Aimee E. Maurais
Institution/Organization: Virginia Tech.
Academic Status: Graduate Student.
What conference theme areas are you interested in:
Computational science and machine learning;
Statistical modeling, methods, and computation;
Data science, analytics, and visualization;
Applications in science, engineering, and industry;
Numerical optimization: methods and applications;
Reduced order modeling.
I am interested in the application of computational statistical and numerical analysis methods to problems in science and engineering. Last spring, a colleague and I developed a data-based model for atmospheric carbon dioxide levels using Bayesian inference methods (Markov chain Monte Carlo) to optimize parameters and quantify uncertainty. That work won the Virginia Tech Math Department’s Layman Prize for Undergraduate Research, and we’re in the process of submitting the paper for publication.
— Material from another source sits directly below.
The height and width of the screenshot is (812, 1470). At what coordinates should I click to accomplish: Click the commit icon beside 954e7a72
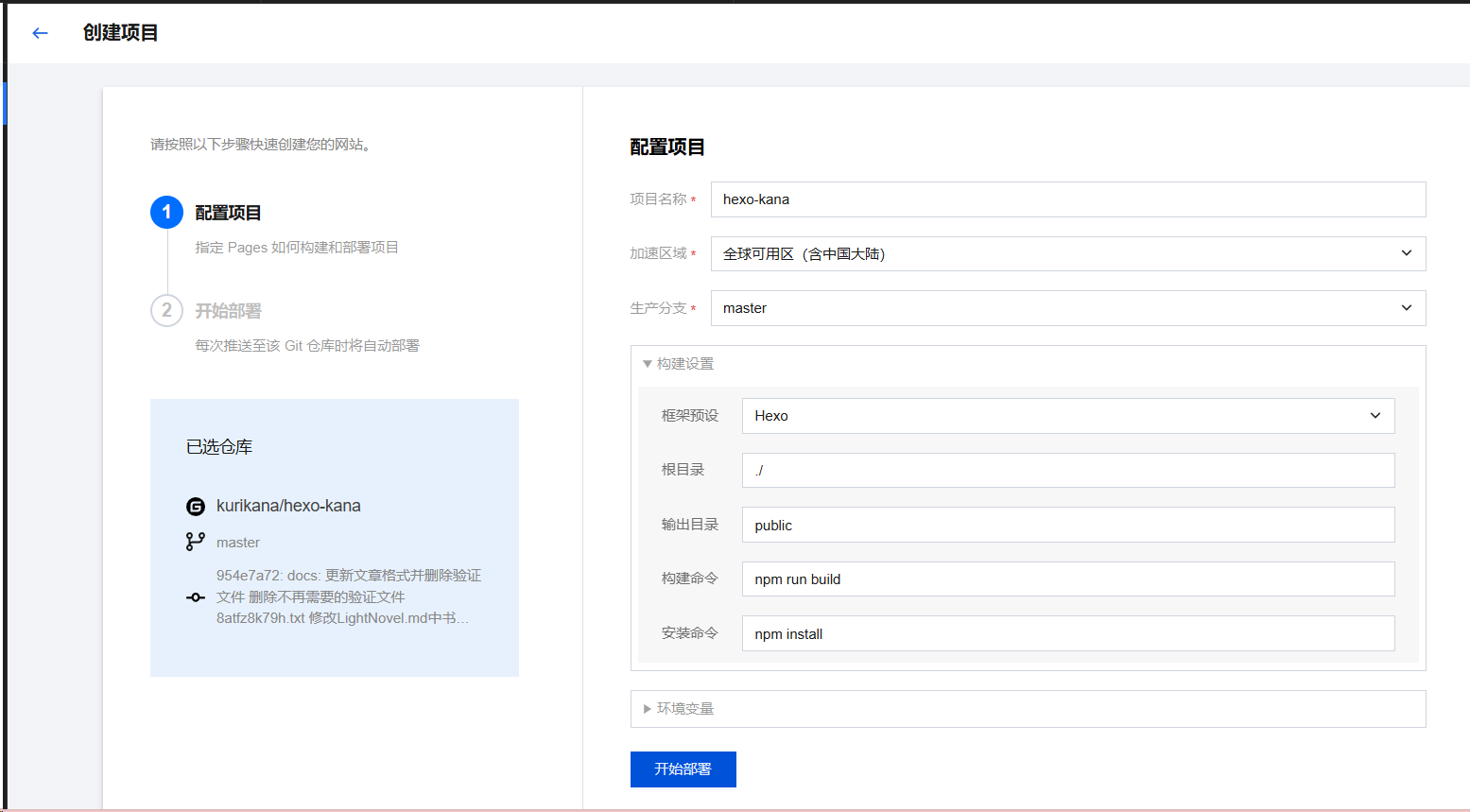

This semester I’m beginning work on solving an atmospheric sensing inverse problem from two different approaches, hybrid methods from linear algebra and methods from machine learning.
Non-Work Related Activities/Interests:
I greatly enjoy cycling, hiking, singing, knitting, reading, playing sports, and cooking. In particular, I biked 3,900 miles across the US in summer 2017 in support of affordable housing, and I have sung in Carnegie Hall with the Virginia Tech Choirs.